• [WORK TASK]
Without further comment, state how many lines in the listing below contain the word "computer".

• [DATA TO EXAMINE]

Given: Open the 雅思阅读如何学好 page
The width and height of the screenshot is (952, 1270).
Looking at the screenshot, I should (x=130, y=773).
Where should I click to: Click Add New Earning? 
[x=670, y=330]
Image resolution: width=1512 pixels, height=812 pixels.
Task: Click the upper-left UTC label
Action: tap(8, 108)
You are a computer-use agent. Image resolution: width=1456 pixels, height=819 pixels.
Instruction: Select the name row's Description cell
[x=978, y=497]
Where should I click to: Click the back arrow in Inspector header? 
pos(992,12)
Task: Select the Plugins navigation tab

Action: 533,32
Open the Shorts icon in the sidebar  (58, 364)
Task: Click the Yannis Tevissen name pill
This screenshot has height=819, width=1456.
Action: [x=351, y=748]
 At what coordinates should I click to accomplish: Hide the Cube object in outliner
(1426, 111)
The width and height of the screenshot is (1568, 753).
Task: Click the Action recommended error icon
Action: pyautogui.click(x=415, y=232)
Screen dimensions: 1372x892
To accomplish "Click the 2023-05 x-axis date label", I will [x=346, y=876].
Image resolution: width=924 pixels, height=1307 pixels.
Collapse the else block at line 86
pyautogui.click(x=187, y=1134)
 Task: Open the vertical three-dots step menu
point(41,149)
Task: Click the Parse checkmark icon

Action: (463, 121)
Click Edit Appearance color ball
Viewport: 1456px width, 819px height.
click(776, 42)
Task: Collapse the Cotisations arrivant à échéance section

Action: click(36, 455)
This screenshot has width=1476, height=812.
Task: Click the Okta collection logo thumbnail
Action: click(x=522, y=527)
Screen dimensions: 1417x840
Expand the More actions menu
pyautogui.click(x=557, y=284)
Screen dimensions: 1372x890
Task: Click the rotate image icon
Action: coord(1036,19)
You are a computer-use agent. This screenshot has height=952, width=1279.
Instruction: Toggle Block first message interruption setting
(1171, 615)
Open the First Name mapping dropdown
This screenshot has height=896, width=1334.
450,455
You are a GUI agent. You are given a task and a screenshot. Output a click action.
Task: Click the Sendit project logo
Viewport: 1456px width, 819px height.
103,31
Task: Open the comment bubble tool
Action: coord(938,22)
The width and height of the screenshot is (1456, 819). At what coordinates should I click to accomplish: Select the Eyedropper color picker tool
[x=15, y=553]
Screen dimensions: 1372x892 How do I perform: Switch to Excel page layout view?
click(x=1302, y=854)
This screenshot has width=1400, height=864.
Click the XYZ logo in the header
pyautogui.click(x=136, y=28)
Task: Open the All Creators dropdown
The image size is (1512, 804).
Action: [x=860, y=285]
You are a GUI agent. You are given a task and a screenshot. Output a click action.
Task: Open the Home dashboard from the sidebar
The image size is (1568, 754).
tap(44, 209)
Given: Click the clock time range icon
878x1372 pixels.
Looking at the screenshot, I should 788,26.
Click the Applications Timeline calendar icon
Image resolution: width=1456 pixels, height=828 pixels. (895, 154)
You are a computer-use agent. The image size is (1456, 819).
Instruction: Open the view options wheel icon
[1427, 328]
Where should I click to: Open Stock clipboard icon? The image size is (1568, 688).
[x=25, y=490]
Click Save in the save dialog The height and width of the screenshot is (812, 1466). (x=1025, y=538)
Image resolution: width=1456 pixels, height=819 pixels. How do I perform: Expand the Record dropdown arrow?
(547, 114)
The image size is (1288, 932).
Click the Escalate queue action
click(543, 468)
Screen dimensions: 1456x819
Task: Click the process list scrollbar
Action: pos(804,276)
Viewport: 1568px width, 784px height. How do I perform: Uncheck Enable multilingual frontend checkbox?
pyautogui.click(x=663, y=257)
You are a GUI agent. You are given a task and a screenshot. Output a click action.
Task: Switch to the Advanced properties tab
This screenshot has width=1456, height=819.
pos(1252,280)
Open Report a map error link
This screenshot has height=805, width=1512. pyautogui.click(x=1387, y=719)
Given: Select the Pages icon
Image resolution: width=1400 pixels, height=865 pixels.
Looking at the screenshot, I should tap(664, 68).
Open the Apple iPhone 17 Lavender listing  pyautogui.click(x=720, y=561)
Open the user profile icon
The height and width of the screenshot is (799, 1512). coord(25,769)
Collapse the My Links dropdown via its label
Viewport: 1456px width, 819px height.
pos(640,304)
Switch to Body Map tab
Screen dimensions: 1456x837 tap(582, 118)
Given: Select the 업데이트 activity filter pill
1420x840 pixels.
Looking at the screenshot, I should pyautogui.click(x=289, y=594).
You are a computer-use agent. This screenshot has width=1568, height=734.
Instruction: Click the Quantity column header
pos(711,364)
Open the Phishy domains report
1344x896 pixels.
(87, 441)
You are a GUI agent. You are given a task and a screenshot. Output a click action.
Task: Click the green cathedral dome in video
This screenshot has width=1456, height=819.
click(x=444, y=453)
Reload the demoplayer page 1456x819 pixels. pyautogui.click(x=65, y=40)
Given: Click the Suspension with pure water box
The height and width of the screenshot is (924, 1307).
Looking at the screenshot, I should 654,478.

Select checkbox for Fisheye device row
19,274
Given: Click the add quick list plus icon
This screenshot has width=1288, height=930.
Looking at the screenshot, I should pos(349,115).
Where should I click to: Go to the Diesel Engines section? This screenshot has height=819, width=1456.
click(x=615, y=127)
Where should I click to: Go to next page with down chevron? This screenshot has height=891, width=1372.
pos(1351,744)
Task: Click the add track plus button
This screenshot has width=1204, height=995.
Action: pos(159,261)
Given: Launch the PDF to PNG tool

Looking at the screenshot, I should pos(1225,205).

• [EXPECTED ANSWER]
4